Reading text
The risk retention group industry is hailing a seminal Supreme Court ruling Tuesday which held that self-insured group health plans are entitled to enforce the terms of their plans as written.
The court ruled unanimously in US Airways Inc. v. McCutchen that common principles of fairness and equity can’t overrule specific contract language written by sponsors of a self-insured health plan.
However, four justices dissented on some procedural issues not central to the key issues in the case, said Bryan Davenport, an Indianapolis lawyer and specialist on subrogation issues, as well as a member of the Self-Insured Institute of America.
It is the fourth subrogation issue regarding ERISA plans that the court has dealt with in recent years, and provides the clearest guidelines on general issues regarding contract language in ERISA plans, as well as on enforcement issues.
For example, it says that, in areas where the plan documents are silent, as in the allocation of attorneys’ fees, courts can step in, according to officials of the Self-Insured Institute of America.
The SIIA filed an amicus brief in the case, in partnership with the National Association of Subrogation Professionals.
The court also said that while “… equitable rules … cannot trump a reimbursement provision, they still might aid in properly construing it.”
Because the US Airways plan was silent on the allocation of attorney’s fees, “in those circumstances, the common-fund doctrine provides the appropriate default,” the court said.
As a result, US Airways can’t require the victim of an accident, who is insured by the company’s health plan, to reimburse that plan for the health care costs expended by the plan without also sharing in legal costs because the company’s health plan didn’t spell out how to handle attorney fees in its plan document, the majority ruling said.

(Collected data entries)
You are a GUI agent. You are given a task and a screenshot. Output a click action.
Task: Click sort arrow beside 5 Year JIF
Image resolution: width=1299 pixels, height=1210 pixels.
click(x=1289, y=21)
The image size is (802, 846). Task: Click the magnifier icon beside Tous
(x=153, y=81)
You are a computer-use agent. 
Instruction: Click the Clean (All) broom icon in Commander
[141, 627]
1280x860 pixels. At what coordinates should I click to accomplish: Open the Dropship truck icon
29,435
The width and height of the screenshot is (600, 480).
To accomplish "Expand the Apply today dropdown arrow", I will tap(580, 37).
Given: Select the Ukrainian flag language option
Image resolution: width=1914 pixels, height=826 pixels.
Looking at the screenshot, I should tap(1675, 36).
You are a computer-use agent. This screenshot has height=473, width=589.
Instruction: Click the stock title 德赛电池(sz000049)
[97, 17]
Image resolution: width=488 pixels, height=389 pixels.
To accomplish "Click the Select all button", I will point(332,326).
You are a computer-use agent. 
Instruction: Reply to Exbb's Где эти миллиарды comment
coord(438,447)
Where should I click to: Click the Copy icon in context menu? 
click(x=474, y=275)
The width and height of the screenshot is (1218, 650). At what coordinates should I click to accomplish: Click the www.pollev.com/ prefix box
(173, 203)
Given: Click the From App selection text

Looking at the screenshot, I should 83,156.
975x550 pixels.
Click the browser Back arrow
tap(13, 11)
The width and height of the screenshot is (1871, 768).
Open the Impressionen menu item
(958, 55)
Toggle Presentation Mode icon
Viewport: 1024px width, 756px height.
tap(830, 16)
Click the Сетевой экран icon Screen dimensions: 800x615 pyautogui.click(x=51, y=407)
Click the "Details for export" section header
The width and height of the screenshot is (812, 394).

Check your understanding
a: Repeat the article on the US Airways ruling from "It is the fourth" up to and including "the court said.".
b: How would you put this sentence from the article on the US Airways ruling into Spanish: "The SIIA filed an amicus brief in the case, in partnership with the National Association of Subrogation Professionals."
c: In the article on the US Airways ruling, what is the name of the case the court decided unanimously?
These lines have no connection to the article on the US Airways ruling.

Answers given
a:
It is the fourth subrogation issue regarding ERISA plans that the court has dealt with in recent years, and provides the clearest guidelines on general issues regarding contract language in ERISA plans, as well as on enforcement issues.
For example, it says that, in areas where the plan documents are silent, as in the allocation of attorneys’ fees, courts can step in, according to officials of the Self-Insured Institute of America.
The SIIA filed an amicus brief in the case, in partnership with the National Association of Subrogation Professionals.
The court also said that while “… equitable rules … cannot trump a reimbursement provision, they still might aid in properly construing it.”
Because the US Airways plan was silent on the allocation of attorney’s fees, “in those circumstances, the common-fund doctrine provides the appropriate default,” the court said.

b: La SIIA presentó un escrito amicus en el caso, en colaboración con la National Association of Subrogation Professionals.

c: US Airways Inc. v. McCutchen